▸ ASSIGNED TASK
Each line of the entries below that holds "Visit" is needed, copied in full.

[[ RECORDS PROVIDED open ]]

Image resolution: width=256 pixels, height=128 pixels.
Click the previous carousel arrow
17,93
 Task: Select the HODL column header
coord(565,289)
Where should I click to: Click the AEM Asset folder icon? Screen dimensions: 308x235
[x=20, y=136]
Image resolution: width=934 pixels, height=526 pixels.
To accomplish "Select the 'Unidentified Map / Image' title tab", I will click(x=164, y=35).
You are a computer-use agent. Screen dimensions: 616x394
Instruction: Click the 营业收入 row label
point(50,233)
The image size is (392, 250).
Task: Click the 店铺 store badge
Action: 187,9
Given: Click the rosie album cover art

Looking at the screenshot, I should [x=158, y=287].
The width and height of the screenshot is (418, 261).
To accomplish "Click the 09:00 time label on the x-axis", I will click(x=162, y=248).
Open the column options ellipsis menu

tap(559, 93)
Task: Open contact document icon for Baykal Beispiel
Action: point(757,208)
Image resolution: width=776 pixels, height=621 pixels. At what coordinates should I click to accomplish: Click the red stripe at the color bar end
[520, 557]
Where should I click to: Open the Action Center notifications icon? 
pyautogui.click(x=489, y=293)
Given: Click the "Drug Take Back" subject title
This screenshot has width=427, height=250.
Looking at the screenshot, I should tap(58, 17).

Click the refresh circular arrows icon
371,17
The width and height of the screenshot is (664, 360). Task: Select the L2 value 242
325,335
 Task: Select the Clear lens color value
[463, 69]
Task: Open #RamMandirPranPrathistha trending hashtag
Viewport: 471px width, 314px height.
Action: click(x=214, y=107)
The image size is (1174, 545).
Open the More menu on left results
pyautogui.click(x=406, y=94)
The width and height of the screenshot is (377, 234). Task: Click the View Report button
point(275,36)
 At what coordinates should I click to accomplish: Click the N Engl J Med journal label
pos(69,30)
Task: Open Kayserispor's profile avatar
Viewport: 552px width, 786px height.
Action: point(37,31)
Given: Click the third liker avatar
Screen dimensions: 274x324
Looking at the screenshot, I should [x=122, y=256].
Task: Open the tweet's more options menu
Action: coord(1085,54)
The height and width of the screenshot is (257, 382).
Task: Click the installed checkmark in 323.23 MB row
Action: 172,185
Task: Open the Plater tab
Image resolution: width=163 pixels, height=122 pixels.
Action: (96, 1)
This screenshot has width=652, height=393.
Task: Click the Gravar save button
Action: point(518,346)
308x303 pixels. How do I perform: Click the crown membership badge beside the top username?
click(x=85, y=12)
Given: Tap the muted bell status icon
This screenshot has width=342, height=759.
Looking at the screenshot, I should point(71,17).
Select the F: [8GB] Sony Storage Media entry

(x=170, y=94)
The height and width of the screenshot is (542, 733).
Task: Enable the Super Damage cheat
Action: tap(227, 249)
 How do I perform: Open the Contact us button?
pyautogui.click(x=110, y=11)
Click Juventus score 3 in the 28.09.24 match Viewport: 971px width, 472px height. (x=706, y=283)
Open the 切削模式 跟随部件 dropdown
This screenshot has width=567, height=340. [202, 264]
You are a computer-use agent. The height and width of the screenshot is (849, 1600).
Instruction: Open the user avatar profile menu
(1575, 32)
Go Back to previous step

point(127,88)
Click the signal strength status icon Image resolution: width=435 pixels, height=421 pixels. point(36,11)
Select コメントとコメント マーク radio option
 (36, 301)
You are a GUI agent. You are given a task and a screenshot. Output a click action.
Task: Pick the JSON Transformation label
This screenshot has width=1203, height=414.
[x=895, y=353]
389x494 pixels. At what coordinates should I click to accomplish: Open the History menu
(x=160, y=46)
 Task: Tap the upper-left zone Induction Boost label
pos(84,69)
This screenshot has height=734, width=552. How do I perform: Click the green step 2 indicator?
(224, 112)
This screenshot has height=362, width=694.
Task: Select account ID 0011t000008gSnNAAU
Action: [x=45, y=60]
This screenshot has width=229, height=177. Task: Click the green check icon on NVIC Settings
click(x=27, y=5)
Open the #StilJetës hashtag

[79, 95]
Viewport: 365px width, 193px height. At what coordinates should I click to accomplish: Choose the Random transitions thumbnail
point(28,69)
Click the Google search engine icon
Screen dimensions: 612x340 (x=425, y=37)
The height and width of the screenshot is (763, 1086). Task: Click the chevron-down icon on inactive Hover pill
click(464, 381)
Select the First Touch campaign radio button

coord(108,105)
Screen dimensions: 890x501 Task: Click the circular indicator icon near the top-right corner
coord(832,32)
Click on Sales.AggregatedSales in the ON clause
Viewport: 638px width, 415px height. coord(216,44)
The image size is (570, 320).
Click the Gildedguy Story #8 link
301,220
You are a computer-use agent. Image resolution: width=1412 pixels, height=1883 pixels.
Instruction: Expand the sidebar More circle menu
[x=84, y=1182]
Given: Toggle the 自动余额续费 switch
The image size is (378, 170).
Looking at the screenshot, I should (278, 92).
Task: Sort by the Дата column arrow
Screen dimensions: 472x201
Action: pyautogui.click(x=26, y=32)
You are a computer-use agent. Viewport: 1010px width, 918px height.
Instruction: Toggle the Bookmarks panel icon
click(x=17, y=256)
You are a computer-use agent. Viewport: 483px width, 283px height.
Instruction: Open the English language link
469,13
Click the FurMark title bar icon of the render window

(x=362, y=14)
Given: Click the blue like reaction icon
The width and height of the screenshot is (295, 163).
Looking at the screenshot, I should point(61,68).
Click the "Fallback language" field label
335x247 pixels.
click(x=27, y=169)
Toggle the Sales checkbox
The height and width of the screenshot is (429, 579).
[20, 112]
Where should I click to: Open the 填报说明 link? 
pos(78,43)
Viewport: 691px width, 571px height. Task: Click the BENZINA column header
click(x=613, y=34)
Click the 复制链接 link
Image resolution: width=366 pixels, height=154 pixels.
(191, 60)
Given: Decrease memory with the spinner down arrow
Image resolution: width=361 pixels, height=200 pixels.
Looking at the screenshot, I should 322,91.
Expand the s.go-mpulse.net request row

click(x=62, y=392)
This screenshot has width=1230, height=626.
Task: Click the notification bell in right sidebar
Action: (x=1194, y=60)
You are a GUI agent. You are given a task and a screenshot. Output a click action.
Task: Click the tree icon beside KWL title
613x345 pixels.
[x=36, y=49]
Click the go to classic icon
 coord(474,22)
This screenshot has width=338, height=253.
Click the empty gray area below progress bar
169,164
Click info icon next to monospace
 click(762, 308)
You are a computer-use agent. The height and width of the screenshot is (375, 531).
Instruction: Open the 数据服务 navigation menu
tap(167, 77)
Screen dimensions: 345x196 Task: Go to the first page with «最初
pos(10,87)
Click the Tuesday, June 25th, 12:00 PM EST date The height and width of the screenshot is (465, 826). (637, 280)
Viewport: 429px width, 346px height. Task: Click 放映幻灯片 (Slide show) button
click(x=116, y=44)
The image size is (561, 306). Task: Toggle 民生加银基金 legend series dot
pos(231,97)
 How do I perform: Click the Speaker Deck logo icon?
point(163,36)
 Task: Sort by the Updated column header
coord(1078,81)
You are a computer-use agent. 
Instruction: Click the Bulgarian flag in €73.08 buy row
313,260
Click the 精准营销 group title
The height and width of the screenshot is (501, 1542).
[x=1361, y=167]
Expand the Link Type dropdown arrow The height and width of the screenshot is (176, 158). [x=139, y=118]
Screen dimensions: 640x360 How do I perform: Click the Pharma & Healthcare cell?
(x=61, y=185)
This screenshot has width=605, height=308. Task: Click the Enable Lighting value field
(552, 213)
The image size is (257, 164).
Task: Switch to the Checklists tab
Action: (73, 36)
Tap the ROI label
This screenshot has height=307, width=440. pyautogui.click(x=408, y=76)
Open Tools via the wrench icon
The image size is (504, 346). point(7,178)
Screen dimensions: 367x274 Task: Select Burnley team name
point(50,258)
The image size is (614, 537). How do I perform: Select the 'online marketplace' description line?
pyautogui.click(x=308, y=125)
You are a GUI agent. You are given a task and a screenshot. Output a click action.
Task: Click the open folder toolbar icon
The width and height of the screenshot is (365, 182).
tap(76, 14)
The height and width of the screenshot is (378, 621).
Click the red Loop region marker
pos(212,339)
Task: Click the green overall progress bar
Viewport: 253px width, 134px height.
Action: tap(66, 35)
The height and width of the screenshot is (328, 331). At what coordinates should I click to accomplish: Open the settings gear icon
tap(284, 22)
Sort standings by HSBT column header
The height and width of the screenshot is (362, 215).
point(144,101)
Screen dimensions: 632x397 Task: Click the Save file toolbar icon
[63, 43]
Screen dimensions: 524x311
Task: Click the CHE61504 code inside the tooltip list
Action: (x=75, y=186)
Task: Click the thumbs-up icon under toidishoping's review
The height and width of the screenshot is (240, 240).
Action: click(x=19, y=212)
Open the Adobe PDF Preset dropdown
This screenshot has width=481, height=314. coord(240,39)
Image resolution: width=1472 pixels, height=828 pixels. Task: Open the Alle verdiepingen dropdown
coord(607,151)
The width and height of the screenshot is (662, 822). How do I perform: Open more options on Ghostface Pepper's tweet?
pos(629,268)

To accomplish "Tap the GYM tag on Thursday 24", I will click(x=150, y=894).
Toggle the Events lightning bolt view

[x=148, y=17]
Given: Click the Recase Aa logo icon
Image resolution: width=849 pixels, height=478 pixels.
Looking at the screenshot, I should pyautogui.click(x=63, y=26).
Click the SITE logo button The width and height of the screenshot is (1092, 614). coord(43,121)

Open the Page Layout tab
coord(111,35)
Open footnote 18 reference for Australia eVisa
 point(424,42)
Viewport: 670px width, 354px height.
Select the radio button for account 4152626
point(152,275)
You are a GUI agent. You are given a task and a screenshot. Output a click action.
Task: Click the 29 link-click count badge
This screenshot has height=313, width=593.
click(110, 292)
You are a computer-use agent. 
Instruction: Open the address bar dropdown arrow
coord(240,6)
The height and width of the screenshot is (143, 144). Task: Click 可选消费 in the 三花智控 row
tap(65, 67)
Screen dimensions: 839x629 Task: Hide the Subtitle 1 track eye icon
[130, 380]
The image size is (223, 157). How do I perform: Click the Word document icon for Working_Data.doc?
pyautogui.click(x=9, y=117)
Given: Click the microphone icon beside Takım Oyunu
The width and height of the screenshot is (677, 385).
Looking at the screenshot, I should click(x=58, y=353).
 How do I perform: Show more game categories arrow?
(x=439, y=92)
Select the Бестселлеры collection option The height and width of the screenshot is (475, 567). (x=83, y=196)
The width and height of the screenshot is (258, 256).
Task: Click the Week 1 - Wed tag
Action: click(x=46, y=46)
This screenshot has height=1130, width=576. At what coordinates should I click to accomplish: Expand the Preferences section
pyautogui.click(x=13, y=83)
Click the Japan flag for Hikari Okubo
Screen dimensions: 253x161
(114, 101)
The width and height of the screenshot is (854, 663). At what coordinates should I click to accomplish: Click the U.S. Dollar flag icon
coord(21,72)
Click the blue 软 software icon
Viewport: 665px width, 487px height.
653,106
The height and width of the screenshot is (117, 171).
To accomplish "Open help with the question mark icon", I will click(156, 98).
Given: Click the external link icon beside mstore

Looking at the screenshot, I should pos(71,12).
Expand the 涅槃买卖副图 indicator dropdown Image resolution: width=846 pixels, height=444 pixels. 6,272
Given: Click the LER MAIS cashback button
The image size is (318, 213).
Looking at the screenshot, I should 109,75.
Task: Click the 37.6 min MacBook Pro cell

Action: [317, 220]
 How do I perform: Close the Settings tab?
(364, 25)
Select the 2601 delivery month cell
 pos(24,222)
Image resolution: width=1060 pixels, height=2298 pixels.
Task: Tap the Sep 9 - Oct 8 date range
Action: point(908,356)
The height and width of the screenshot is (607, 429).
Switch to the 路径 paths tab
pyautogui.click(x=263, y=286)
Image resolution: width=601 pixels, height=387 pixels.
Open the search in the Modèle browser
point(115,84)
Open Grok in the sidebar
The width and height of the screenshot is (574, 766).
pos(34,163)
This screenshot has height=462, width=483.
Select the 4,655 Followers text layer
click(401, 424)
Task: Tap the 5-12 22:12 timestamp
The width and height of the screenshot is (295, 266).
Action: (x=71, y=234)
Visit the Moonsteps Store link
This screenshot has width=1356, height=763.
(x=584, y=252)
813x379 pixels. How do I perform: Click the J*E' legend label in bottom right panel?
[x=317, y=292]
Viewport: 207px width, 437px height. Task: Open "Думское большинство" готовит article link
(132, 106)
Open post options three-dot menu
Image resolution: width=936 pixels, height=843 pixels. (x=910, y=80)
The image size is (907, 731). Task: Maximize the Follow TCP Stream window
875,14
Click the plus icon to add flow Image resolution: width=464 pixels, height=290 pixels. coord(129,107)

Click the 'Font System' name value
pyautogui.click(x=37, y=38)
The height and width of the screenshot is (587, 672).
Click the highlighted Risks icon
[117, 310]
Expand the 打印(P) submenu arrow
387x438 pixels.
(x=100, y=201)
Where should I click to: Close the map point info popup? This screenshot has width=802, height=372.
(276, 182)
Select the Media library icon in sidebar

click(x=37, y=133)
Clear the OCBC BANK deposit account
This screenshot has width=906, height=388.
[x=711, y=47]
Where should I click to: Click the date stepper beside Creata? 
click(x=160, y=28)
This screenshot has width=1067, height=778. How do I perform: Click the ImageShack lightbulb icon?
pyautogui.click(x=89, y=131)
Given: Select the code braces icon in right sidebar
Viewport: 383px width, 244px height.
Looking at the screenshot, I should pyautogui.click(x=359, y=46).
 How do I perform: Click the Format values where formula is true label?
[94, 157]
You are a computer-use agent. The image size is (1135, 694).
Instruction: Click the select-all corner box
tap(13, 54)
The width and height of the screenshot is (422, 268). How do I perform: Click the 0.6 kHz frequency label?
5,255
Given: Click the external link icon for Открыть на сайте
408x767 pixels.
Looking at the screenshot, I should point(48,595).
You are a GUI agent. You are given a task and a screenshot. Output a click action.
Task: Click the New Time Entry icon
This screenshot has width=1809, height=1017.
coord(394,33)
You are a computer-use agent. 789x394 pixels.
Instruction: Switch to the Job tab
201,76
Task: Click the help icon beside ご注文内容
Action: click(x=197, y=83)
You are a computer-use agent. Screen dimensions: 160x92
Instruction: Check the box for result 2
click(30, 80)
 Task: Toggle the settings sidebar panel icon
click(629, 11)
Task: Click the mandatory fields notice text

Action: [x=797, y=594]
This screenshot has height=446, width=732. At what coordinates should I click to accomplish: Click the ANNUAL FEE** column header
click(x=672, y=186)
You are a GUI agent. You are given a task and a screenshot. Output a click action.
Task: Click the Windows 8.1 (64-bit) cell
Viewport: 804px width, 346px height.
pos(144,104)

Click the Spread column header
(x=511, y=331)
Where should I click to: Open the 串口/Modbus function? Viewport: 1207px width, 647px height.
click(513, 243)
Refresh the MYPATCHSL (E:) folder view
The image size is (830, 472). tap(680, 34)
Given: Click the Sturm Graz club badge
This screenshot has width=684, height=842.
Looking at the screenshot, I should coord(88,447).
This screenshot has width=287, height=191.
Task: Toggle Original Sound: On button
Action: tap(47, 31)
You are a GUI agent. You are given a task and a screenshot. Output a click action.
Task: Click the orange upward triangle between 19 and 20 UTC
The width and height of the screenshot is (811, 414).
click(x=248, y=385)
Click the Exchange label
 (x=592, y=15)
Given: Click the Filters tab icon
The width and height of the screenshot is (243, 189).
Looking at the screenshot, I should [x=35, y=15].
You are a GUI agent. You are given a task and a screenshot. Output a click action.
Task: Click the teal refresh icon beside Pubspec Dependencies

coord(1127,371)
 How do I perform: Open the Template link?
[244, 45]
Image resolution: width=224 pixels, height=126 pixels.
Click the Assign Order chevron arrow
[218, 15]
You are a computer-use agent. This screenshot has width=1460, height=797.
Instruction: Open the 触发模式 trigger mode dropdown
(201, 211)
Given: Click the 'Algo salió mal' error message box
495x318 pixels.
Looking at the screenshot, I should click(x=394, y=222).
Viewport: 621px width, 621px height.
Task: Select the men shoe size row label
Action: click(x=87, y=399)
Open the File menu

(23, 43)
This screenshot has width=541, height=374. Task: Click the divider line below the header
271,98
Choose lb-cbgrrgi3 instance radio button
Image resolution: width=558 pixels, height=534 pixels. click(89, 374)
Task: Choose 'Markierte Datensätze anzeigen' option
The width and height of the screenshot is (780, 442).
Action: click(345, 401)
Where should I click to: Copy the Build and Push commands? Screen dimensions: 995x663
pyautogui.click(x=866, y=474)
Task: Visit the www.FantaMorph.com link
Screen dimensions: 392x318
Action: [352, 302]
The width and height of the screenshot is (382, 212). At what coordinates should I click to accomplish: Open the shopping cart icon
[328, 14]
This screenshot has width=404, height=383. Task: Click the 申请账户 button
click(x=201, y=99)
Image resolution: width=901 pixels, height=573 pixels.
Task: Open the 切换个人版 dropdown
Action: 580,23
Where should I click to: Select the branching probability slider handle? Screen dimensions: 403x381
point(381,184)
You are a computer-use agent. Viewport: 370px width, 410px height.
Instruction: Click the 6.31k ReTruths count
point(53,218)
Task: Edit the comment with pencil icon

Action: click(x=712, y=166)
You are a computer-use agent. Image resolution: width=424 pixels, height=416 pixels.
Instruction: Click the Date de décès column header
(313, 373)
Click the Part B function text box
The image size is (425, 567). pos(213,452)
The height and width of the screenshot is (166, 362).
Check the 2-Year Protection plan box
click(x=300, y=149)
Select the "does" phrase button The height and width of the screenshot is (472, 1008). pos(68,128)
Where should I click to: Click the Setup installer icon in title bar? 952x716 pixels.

[[ RECORDS PROVIDED closed ]]

▸ EXERCISE RESULT
Visit the Moonsteps Store link
Task: Visit the www.FantaMorph.com link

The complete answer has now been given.